A few weeks ago, I went to the freezer and noticed I had 2 pork loins about to expire. I made Chili Verde with one, which I posted and was featured on Weekend Potluck # 15. I didn’t know what to do with the other one. I cruised over to The Country Cook on Facebook and posted a request for her best pork loin recipe. When she responded, she gave me a link directly to a recipe from The Church Cook. I clicked on the link and copied down the recipe. Then I looked through the site and discovered that The Church Cook is from South Korea – this is a plus in my book because my grandson is ¼ Korean, and anything related to my little Prince Andrew, is good in my book. Another plus was the tremendous number of positive comments she had after each recipe.
I read the recipe, following it along exactly.
In the meantime, my mother called. She lives in an independent senior apartment complex where her two best friends also reside. Their names are Doris, Peggy, and Joan. Can you guess who each one was named after? Doris Day, Margaret Lindsey, and Joan Crawford. Doris (my mom) was a Medical Technologist for 40 years, Peggy a High School Home Ec. Teacher for 35 years, and Joan was a long-haul truck driver with her husband for 35 years. They are all widowed.

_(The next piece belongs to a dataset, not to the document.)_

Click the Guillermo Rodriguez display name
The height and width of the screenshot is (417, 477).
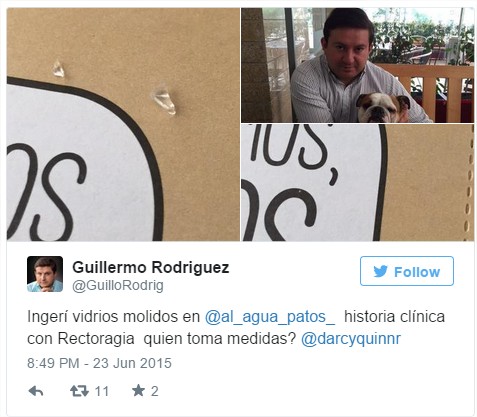(x=151, y=267)
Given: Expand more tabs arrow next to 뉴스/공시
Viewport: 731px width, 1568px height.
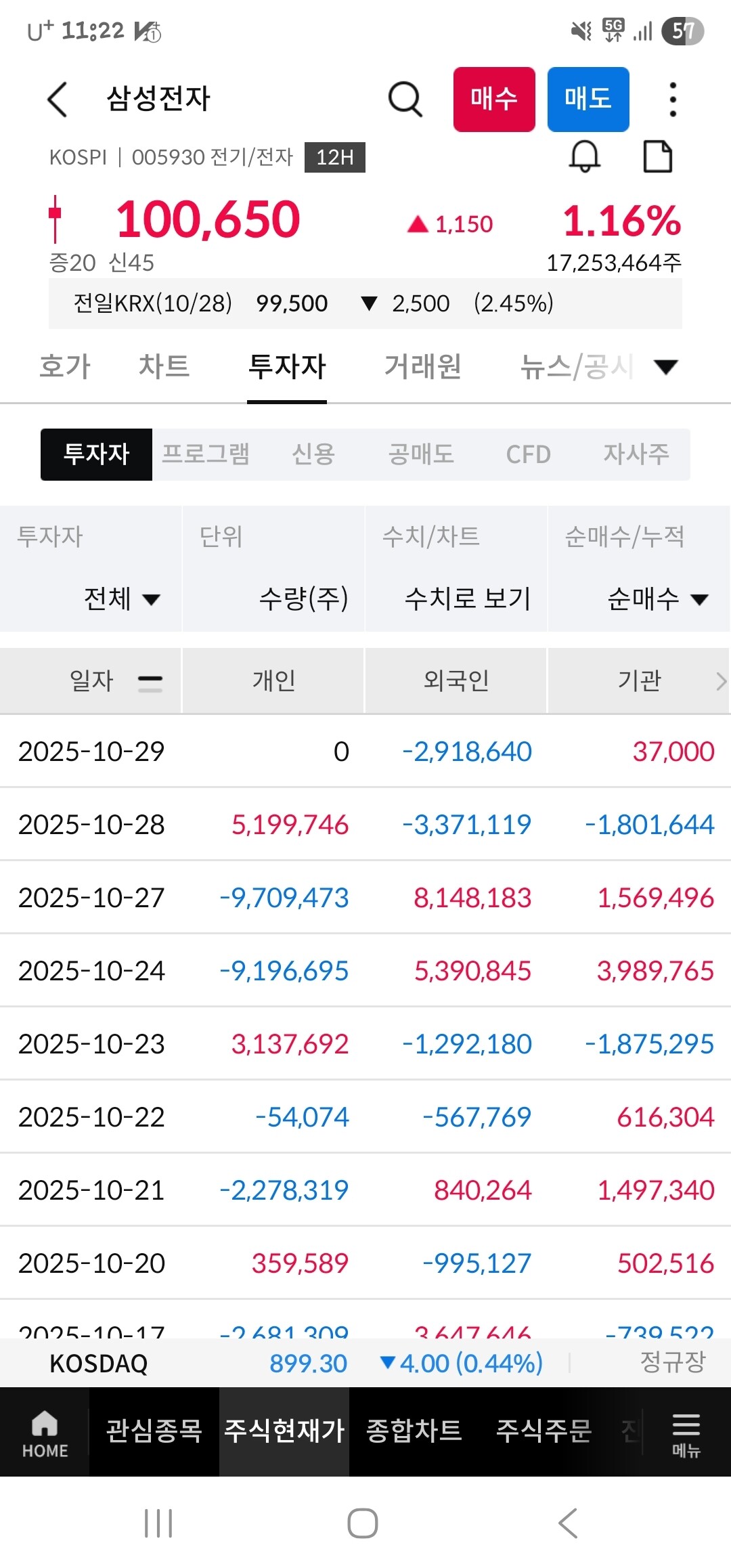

I told her I was making a pork loin and some rolls that I would bring to her later and to ask Peggy what they should make to complete the meal. I and Mr. Picky tasted it prior to sending it over. We both determined that it was delicious.
Fast forward to this past Monday where I got a call from mother telling me she had dropped off a pork loin at the house. I told her that she did not have to repay me by bringing a replacement because I had to cook the meat anyway. She let me know that they were not repaying me, they were asking me to make another for them! They told me the three of them ate the entire loin in one sitting and that it was delicious, so delicious they had all been craving it. Then she wanted a date that I would be bringing it over.
Tangy Glazed Pork
Here are the ingredients you will need:
2 teaspoon rubbed sage
1 teaspoon salt
1/2 teaspoon pepper
2 cloves of garlic crushed (I used freshly minced garlic since 12 loins needed to be cooked)
1 (5 pound) boneless pork loin or pork roast of choice
1 cup sugar
2 tablespoon cornstarch
1/2 cup vinegar
1/2 cup water
4 tablespoons soy sauce
Preheat oven to 325 degrees F.
Bring your pork to almost room temperature before baking.
In a bowl, mix sage, salt, pepper, and garlic, thoroughly and then rub all over the pork roast. Cook in an uncovered roasting pan on the middle oven rack for approximately 3 hours or until a meat thermometer reads at least 150 degrees F.
For the sauce, combine sugar, cornstarch, vinegar, water, and soy sauce in a small saucepan and place on low heat. Stir occasionally until the sauce begins to bubble and slightly thicken.
Then remove from heat and brush the roast with glaze 3 or 4 times during the last 1/2 hour of cooking. Pour remaining sauce over the roast and serve.
So, go over and give some blogger love to The Church Cook and tell her that I sent you. Also, take a gander at Weekend Potluck #16 beginning Friday at 7:00 AM CDT. You will see over 100 different recipes and you can choose as many as you like. Tell Brandie at The Country Cook that I sent you as well. Enjoy!
Tangy Glazed Pork
- 2 teaspoon rubbed sage
- 1 teaspoon salt
- 1/2 teaspoon pepper
- 2 cloves of garlic crushed I used freshly minced garlic since 12 loins needed to be cooked
- 1 (5 pounboneless pork loin or pork roast of choice
- 1 cup sugar
- 2 tablespoon cornstarch
- 1/2 cup vinegar
- 1/2 cup water
- 4 tablespoons soy sauce
- Preheat oven to 325 degrees F.
- In a bowl, mix sage, salt, pepper, and garlic, thoroughly and then rub all over the pork loin or roast and let rest for 30 minutes. Bring your pork to about room temperature before baking.
- Cook in an uncovered roasting pan on the middle oven rack for approximately 3 hours or until a meat thermometer reads at least 150 degrees F.
- For the sauce, combine sugar, cornstarch, vinegar, water, and soy sauce in a small saucepan and place on low heat. Stir occasionally until the sauce begins to bubble and slightly thicken.
- Then remove from heat and brush the roast with glaze 3 or 4 times during the last 1/2 hour of cooking. Pour remaining sauce over the roast and serve.